Anton_M_Intel · ‎11-26-2013

Thanks, it really helps to understand the issue.

First of all, I'd admit there is something non-optimal with task priorities implementation.

But let's keep it for a second because this reproducer clearly shows that task priority is not the culprit.. but rather a catalyst for the problem in your code.

Seems like nobody pay enough attention that your problem statement involves 4 MPI processes.. and you use MPI barriers from inside of TBB tasks. It should be the rule #1 written in capital letters in the Reference: make sure your TBB-based code does not involve any kind of barriers!!! (unless you are really sure what you are doing). Or similar to Cilk guys saying about TLS: friends, tell friends DO NOT USE BARRIERS WITH TBB.

Basically, you expect either a mandatory parallelism or that two different TBB invocations would behave the same way in respect to sequence of the code execution. Which is not the case and thus perfectly detected by these barriers.

So, I think your usage model should be fixed for better conformance with TBB application design rules. Other issue with the code: unfortunately, constructor of task_group provoke default initialization of TBB, so the task_scheduler_init concurrency was not respected (I've filled the bug report for this).

As for what's wrong with TBB, I've modified your reproducer to remove MPI and to set a barrier between "computeLowPrior" and "updateHighPrior". It halts because the former stuck waiting for low-priority parallel_for which is blocked because other threads hunt after higher priority tasks.

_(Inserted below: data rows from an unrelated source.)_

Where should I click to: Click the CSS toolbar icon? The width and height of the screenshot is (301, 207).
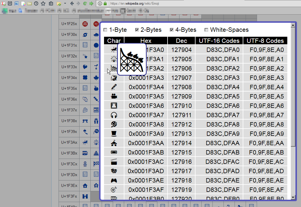[x=29, y=3]
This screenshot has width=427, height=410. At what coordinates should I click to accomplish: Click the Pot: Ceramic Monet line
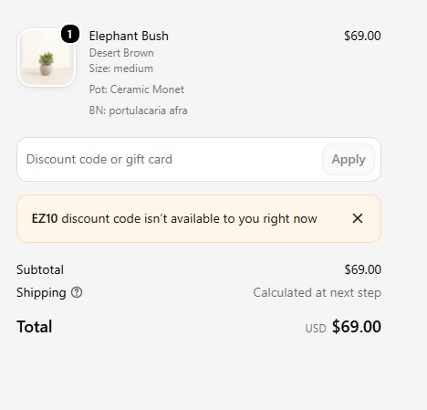[x=137, y=89]
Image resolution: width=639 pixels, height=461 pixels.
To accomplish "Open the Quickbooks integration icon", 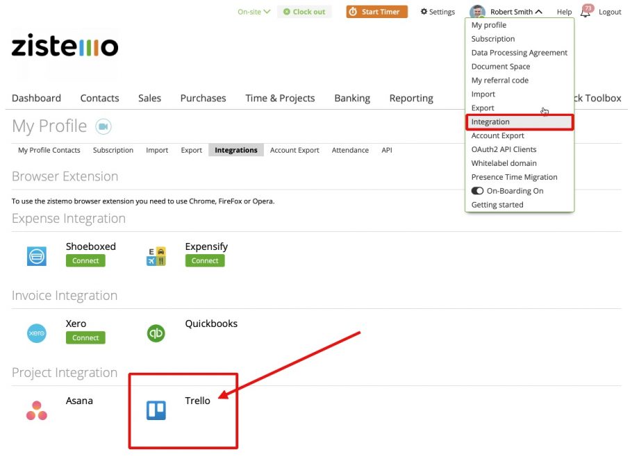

It seems like not contradicting to what TBB promises though look non-optimal.

Seunghwa_Kang · ‎11-26-2013

Anton Malakhov (Intel) wrote:

Thanks, it really helps to understand the issue.

First of all, I'd admit there is something non-optimal with task priorities implementation.

But let's keep it for a second because this reproducer clearly shows that task priority is not the culprit.. but rather a catalyst for the problem in your code.

Seems like nobody pay enough attention that your problem statement involves 4 MPI processes.. and you use MPI barriers from inside of TBB tasks. It should be the rule #1 written in capital letters in the Reference: make sure your TBB-based code does not involve any kind of barriers!!! (unless you are really sure what you are doing). Or similar to Cilk guys saying about TLS: friends, tell friends DO NOT USE BARRIERS WITH TBB.

Basically, you expect either a mandatory parallelism or that two different TBB invocations would behave the same way in respect to sequence of the code execution. Which is not the case and thus perfectly detected by these barriers.

So, I think your usage model should be fixed for better conformance with TBB application design rules. Other issue with the code: unfortunately, constructor of task_group provoke default initialization of TBB, so the task_scheduler_init concurrency was not respected (I've filled the bug report for this).

As for what's wrong with TBB, I've modified your reproducer to remove MPI and to set a barrier between "computeLowPrior" and "updateHighPrior". It halts because the former stuck waiting for low-priority parallel_for which is blocked because other threads hunt after higher priority tasks. It seems like not contradicting to what TBB promises though look non-optimal.

Thank you very much for the comments, and I have several follow-up questions,

"make sure your TBB-based code does not involve any kind of barriers!!! (unless you are really sure what you are doing)"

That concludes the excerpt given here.